Muoversi aiuta a non impigrirsi e contribuisce a contenere l’aumento di peso, riducendo il rischio di diabete gestazionale. L’esercizio regolare migliora l’umore, ti asciuga a scaricare i nervi e a vivere la gravidanza con maggiore serenità. Una migliore ossigenazione dell’organismo influisce positivamente sia sulla mamma sia sul corretto sviluppo del bambino.

Molti specialisti suggeriscono circa 30 o 40 minuti al giorno di attività leggera, sempre nel rispetto dei propri limiti e ascoltando i segnali del corpo. Ogni donna è diversa e ogni gravidanza segue tempi personali per questo non esiste una regola valida per tutte ma un principio sì: il movimento deve far stare bene.

Quali attività prediligere? Naturalmente quelle più adatte

Tra le attività più semplici e accessibili c’è senza dubbio la camminata, ideale per mantenersi attive senza sovraccaricare articolazioni e schiena. È importante scegliere scarpe comode e concedersi pause frequenti soprattutto in caso di affaticamento o crampi.

Molto utili sono anche yoga e pilates in gravidanza, discipline che aiutano a migliorare postura, respirazione e consapevolezza corporea.
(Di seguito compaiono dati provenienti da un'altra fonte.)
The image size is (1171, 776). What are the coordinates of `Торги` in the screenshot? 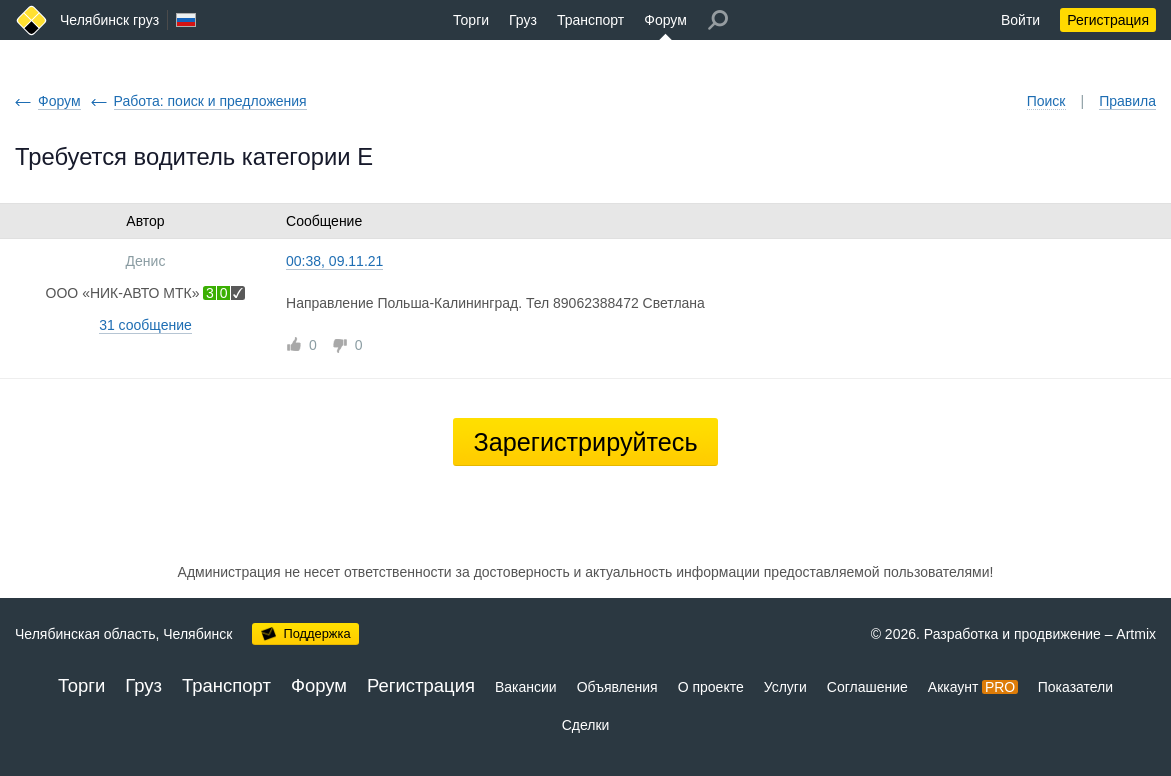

Allenano il corpo con dolcezza e permettono di scaricare tensioni fisiche ed emotive, competenze che potranno rivelarsi preziose anche durante il parto.

La ginnastica dolce, spesso svolta con la fitball, favorisce l’elasticità del bacino e riduce le tensioni lombari. Il nuotorimane uno degli sport più consigliati poiché l’acqua sostiene il peso corporeo e regala una piacevole sensazione di leggerezza soprattutto negli ultimi mesi.
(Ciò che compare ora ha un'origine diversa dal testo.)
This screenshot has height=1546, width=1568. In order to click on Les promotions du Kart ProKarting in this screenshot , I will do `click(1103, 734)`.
Quando senti le caviglia esplodere o rilevi difficoltà circolatorie anche una leggera cyclette può rappresentare una valida alternativa purché svolta con moderazione.

È importante ricordare che il corpo cambia continuamente durante la gravidanza. Ci saranno giornate più energiche e altre più faticose ed entrambe sono normali. Il movimento non deve mai diventare un dovere ma restare un momento di cura personale.

Prima di iniziare o continuare qualsiasi attività fisica è sempre fondamentale confrontarsi con il proprio medico. Con il giusto equilibrio, muoversi in gravidanza significa prendersi cura di sé, rafforzare il corpo e vivere questo periodo con maggiore consapevolezza e serenità.